Task:
Produce a character-for-character copy of the data below.

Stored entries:
---*---

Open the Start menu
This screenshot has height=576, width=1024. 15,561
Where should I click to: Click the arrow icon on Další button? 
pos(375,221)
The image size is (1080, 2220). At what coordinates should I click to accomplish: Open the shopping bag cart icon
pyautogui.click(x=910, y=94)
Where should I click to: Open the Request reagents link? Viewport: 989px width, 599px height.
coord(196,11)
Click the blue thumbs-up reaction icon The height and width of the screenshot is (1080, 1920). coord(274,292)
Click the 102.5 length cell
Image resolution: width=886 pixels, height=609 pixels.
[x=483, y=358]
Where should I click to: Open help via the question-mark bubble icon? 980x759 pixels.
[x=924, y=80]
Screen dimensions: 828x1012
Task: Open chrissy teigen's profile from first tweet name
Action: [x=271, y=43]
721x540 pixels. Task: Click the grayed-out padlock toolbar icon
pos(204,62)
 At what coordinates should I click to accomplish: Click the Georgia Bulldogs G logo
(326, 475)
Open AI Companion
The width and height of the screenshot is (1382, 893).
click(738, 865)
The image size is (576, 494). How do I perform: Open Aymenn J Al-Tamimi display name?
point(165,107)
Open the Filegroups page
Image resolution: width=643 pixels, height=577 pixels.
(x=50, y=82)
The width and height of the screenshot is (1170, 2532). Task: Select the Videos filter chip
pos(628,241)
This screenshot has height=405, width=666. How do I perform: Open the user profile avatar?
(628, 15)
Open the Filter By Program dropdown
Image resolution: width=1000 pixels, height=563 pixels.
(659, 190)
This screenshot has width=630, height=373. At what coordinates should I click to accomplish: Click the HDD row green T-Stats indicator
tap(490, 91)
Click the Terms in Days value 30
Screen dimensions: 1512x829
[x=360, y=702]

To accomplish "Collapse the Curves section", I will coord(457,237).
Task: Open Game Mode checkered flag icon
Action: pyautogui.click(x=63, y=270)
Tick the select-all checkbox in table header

---*---

Output for this task:
Open the Start menu
This screenshot has height=576, width=1024. 15,561
Where should I click to: Click the arrow icon on Další button? 
pos(375,221)
The image size is (1080, 2220). At what coordinates should I click to accomplish: Open the shopping bag cart icon
pyautogui.click(x=910, y=94)
Where should I click to: Open the Request reagents link? Viewport: 989px width, 599px height.
coord(196,11)
Click the blue thumbs-up reaction icon The height and width of the screenshot is (1080, 1920). coord(274,292)
Click the 102.5 length cell
Image resolution: width=886 pixels, height=609 pixels.
[x=483, y=358]
Where should I click to: Open help via the question-mark bubble icon? 980x759 pixels.
[x=924, y=80]
Screen dimensions: 828x1012
Task: Open chrissy teigen's profile from first tweet name
Action: [x=271, y=43]
721x540 pixels. Task: Click the grayed-out padlock toolbar icon
pos(204,62)
 At what coordinates should I click to accomplish: Click the Georgia Bulldogs G logo
(326, 475)
Open AI Companion
The width and height of the screenshot is (1382, 893).
click(738, 865)
The image size is (576, 494). How do I perform: Open Aymenn J Al-Tamimi display name?
point(165,107)
Open the Filegroups page
Image resolution: width=643 pixels, height=577 pixels.
(x=50, y=82)
The width and height of the screenshot is (1170, 2532). Task: Select the Videos filter chip
pos(628,241)
This screenshot has height=405, width=666. How do I perform: Open the user profile avatar?
(628, 15)
Open the Filter By Program dropdown
Image resolution: width=1000 pixels, height=563 pixels.
(659, 190)
This screenshot has width=630, height=373. At what coordinates should I click to accomplish: Click the HDD row green T-Stats indicator
tap(490, 91)
Click the Terms in Days value 30
Screen dimensions: 1512x829
[x=360, y=702]

To accomplish "Collapse the Curves section", I will coord(457,237).
Task: Open Game Mode checkered flag icon
Action: pyautogui.click(x=63, y=270)
Tick the select-all checkbox in table header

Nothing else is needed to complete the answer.